Exercise prompt> From the records below, extract only the lines running from the line with "800x571 pixels." to the line with "Open the Curve", both lines included, reproducing them exactly.

-------- Task data --------

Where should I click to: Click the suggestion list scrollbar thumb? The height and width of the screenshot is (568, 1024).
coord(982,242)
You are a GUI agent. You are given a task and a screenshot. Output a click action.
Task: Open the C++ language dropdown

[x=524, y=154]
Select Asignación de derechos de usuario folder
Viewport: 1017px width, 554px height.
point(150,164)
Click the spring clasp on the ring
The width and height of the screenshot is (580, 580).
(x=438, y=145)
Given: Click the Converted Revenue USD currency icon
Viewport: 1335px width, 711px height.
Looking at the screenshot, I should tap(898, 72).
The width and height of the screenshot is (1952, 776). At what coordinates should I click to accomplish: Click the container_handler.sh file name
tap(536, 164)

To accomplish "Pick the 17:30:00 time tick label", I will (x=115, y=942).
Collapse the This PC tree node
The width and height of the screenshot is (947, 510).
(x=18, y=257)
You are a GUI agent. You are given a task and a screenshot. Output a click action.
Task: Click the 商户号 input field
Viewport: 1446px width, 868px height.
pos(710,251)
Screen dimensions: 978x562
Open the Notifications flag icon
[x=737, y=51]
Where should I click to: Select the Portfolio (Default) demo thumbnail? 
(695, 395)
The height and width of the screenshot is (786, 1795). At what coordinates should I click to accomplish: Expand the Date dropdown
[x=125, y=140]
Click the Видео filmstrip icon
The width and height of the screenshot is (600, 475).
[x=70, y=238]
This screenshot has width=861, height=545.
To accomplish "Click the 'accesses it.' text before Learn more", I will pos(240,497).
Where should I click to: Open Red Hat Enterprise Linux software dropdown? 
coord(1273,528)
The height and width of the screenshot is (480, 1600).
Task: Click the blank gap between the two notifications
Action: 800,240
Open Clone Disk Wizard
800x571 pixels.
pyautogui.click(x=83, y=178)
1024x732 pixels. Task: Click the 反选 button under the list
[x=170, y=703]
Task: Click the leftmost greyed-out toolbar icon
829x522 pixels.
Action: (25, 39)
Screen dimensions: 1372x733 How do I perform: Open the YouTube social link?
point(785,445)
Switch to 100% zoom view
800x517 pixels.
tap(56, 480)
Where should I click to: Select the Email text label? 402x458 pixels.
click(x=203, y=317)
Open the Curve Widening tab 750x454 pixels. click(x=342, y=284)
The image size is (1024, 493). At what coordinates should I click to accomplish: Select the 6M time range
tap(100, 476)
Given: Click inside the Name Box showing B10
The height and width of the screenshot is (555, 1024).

--------

Response below>
800x571 pixels.
pyautogui.click(x=83, y=178)
1024x732 pixels. Task: Click the 反选 button under the list
[x=170, y=703]
Task: Click the leftmost greyed-out toolbar icon
829x522 pixels.
Action: (25, 39)
Screen dimensions: 1372x733 How do I perform: Open the YouTube social link?
point(785,445)
Switch to 100% zoom view
800x517 pixels.
tap(56, 480)
Where should I click to: Select the Email text label? 402x458 pixels.
click(x=203, y=317)
Open the Curve Widening tab 750x454 pixels. click(x=342, y=284)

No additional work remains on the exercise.